Supplied records
────────────────────────────────────────

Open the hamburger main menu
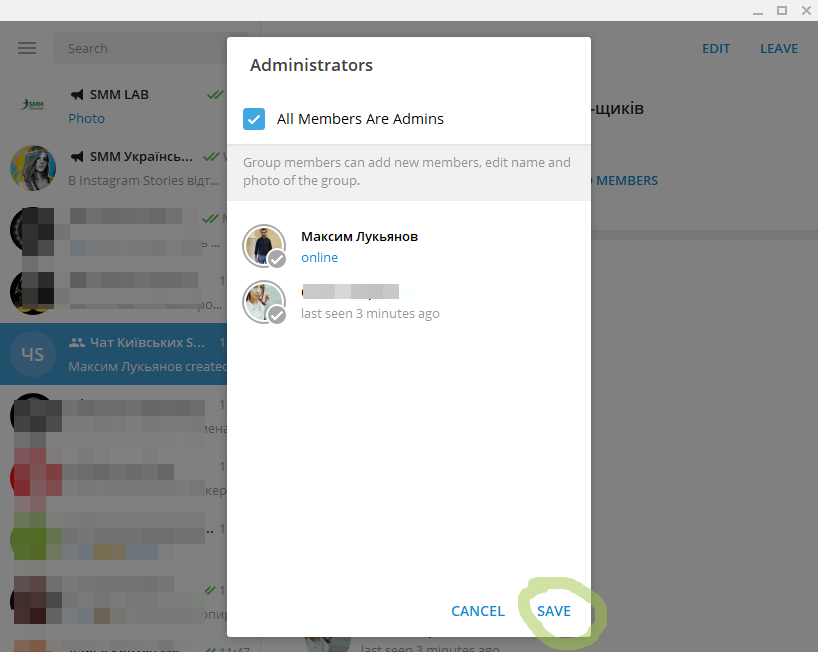The image size is (818, 652). pyautogui.click(x=27, y=48)
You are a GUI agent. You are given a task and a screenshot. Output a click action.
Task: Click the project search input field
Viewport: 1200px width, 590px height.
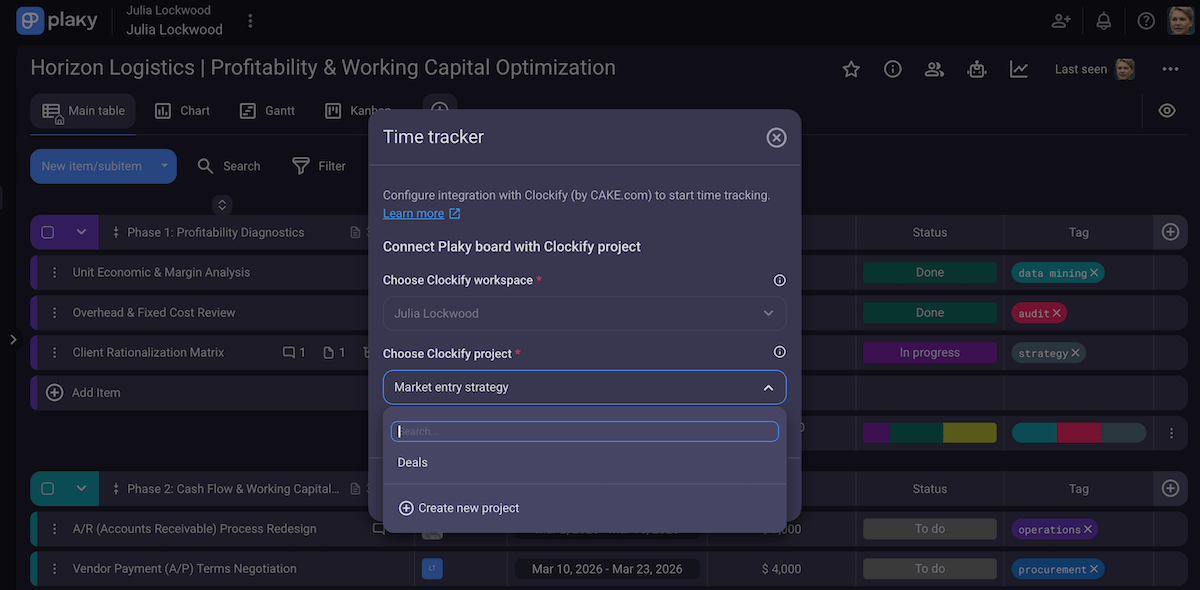pyautogui.click(x=585, y=432)
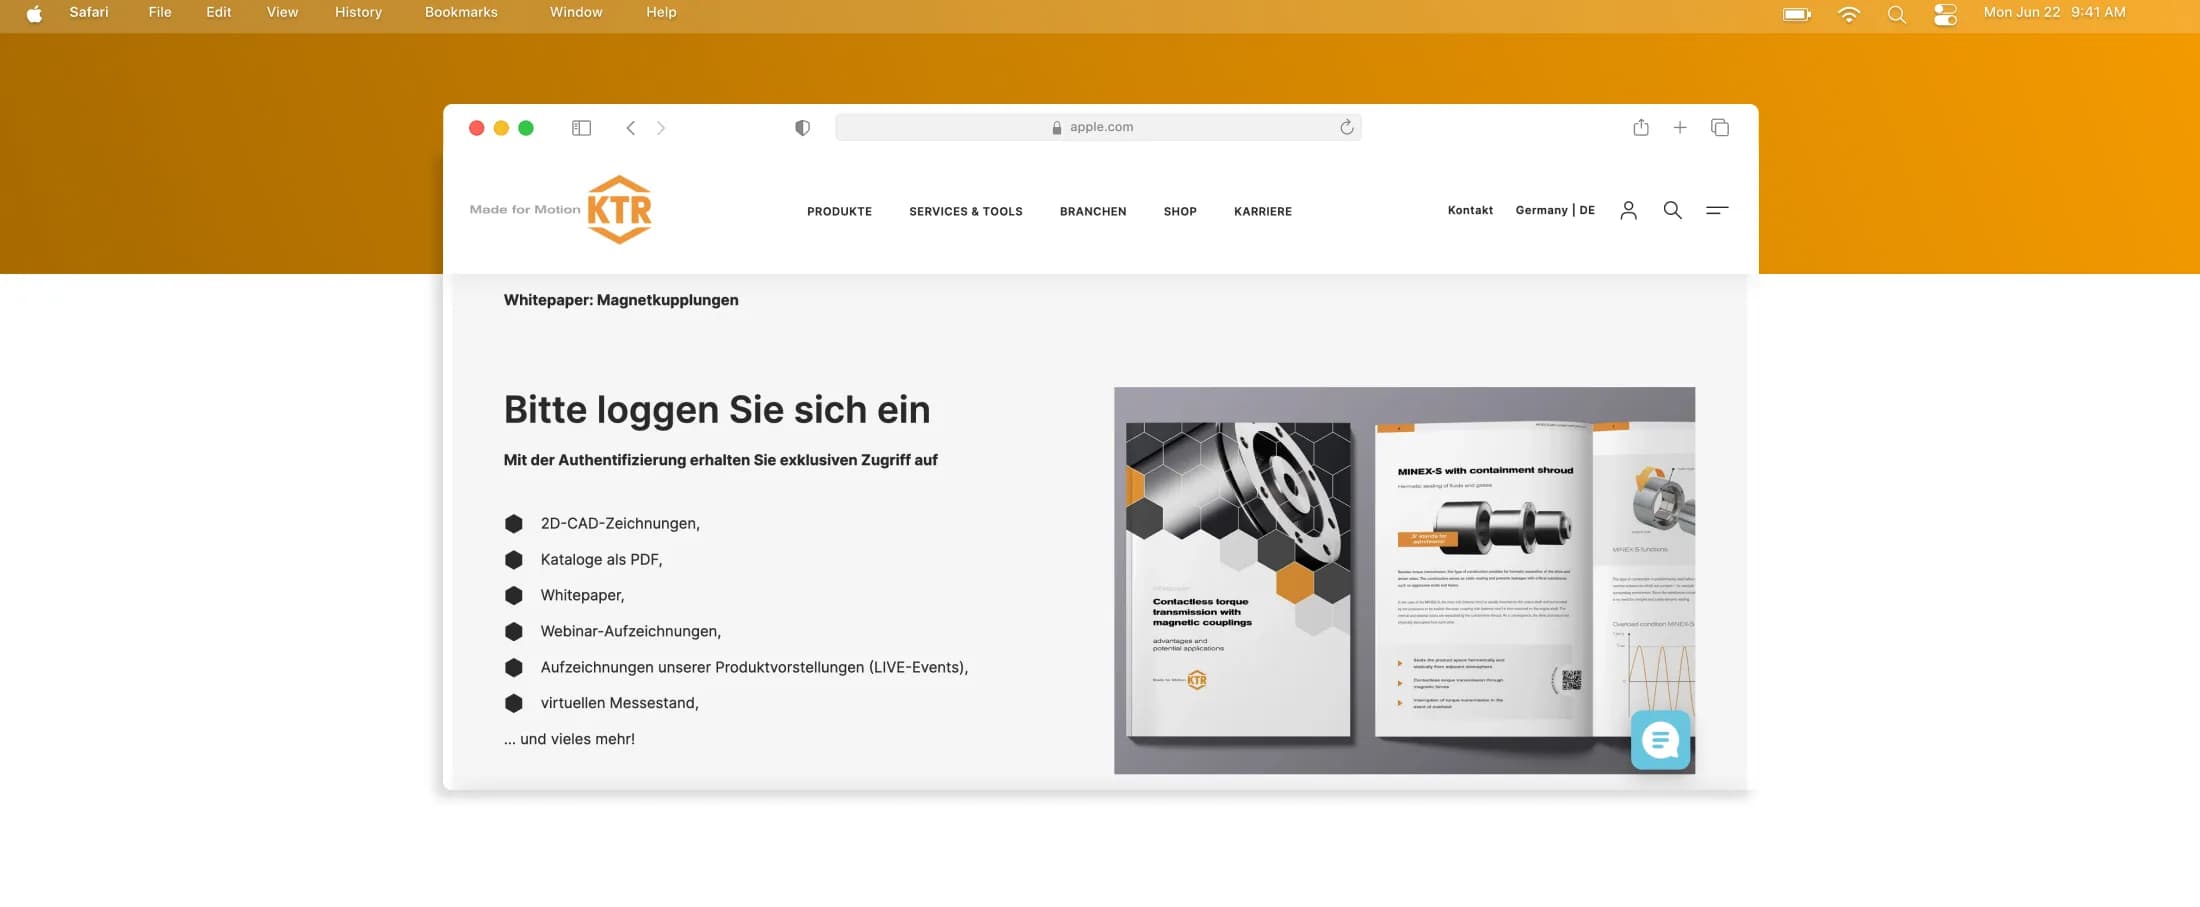2200x907 pixels.
Task: Click the user account icon
Action: tap(1628, 210)
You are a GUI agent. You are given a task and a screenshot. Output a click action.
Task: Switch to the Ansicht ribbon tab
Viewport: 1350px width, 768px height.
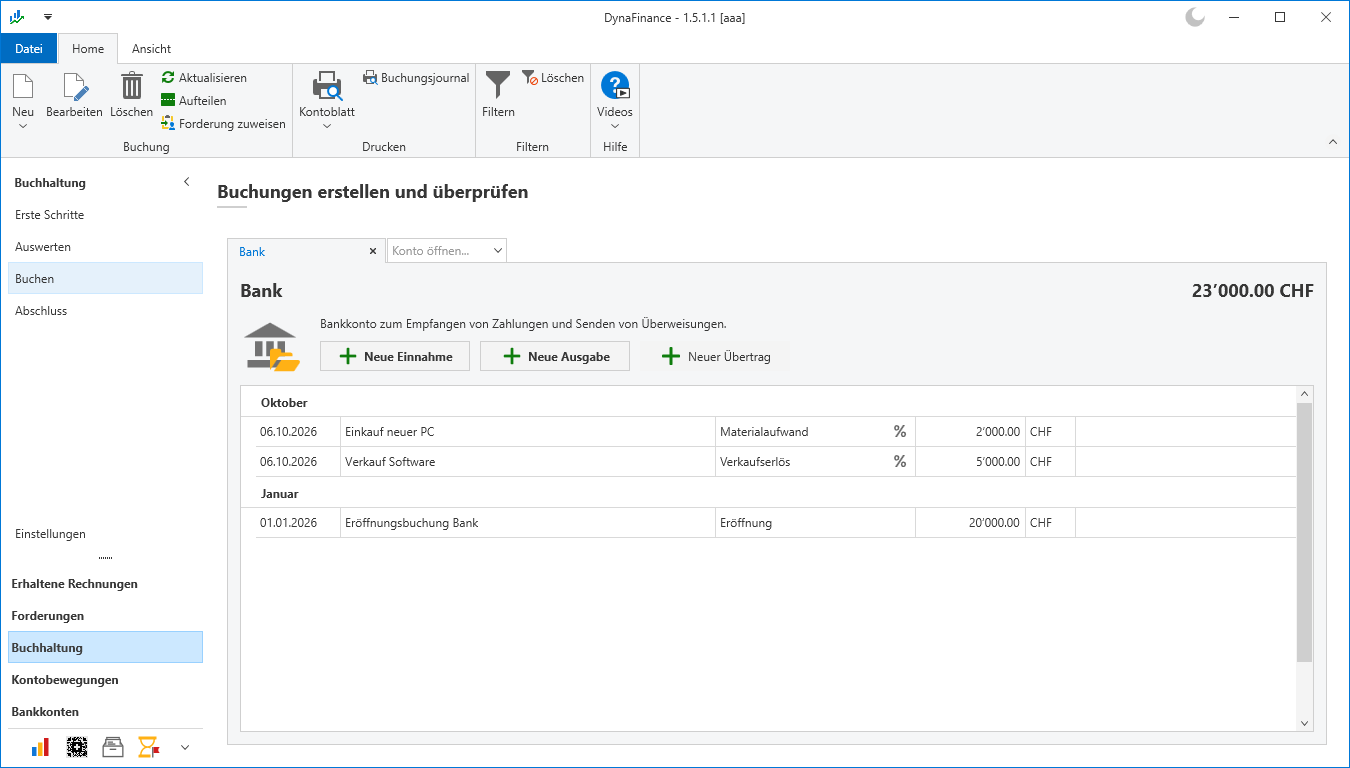(x=151, y=48)
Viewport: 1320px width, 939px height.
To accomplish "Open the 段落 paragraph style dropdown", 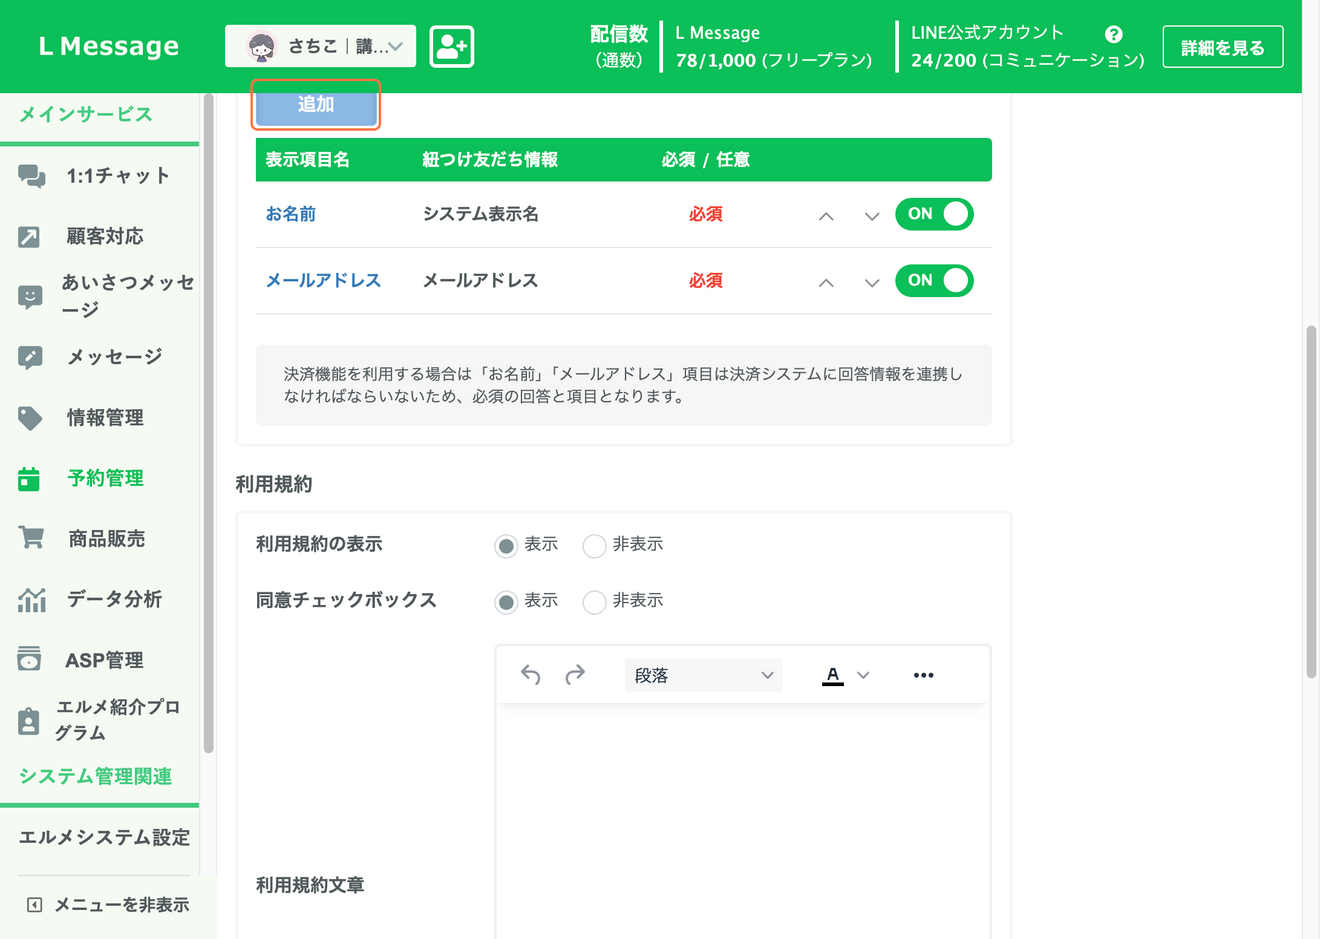I will point(703,674).
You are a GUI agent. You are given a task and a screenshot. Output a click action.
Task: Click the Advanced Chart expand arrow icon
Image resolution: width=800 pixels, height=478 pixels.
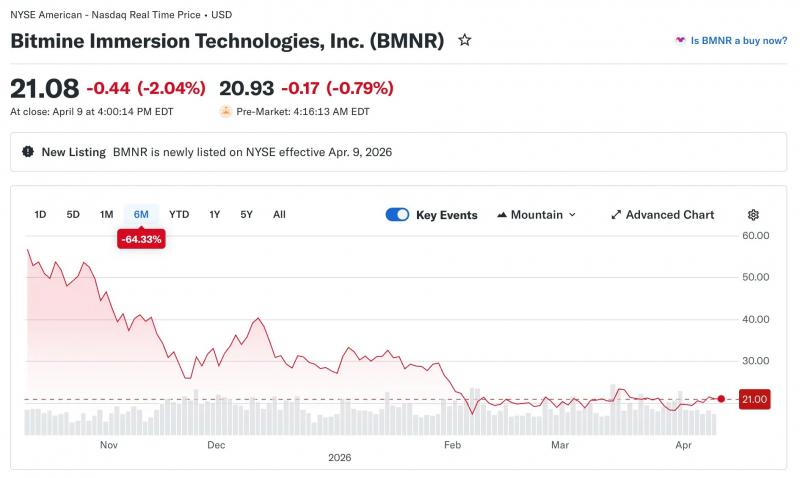[616, 215]
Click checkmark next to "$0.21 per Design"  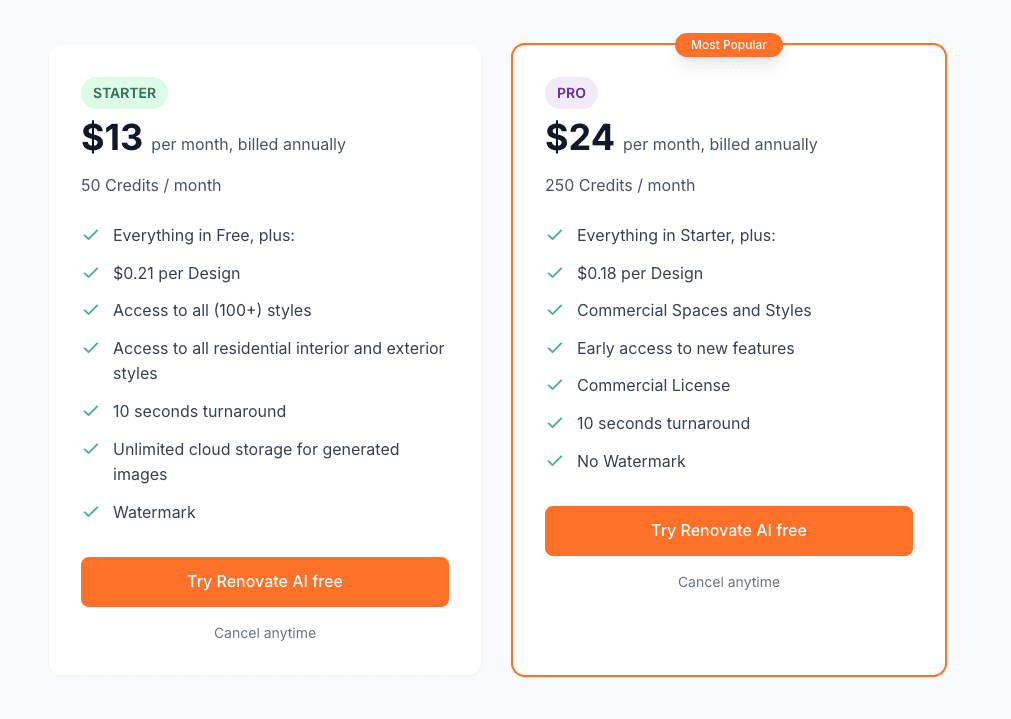click(91, 273)

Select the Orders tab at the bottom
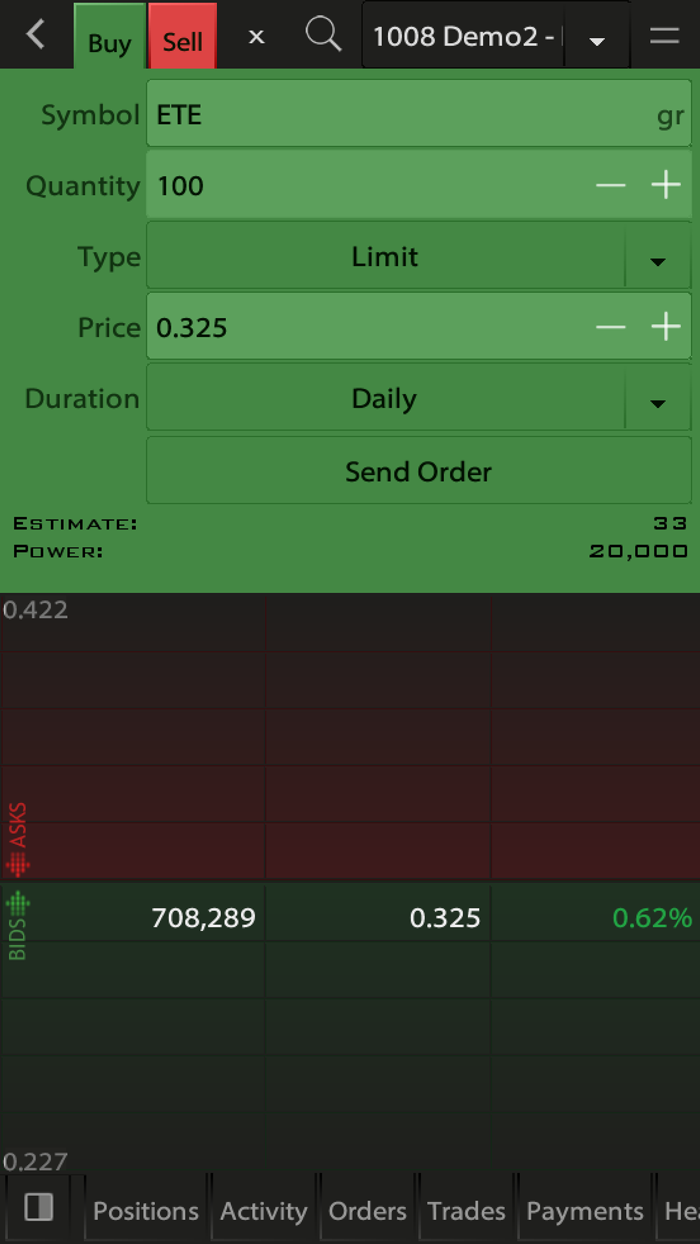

────────────────────────────────────────

What you need to do
Retype the records above word for word, from their first line through the line containing "Task: Click the project search input field", and leave out every picture.

Finished task
Open the hamburger main menu
The image size is (818, 652). pyautogui.click(x=27, y=48)
You are a GUI agent. You are given a task and a screenshot. Output a click action.
Task: Click the project search input field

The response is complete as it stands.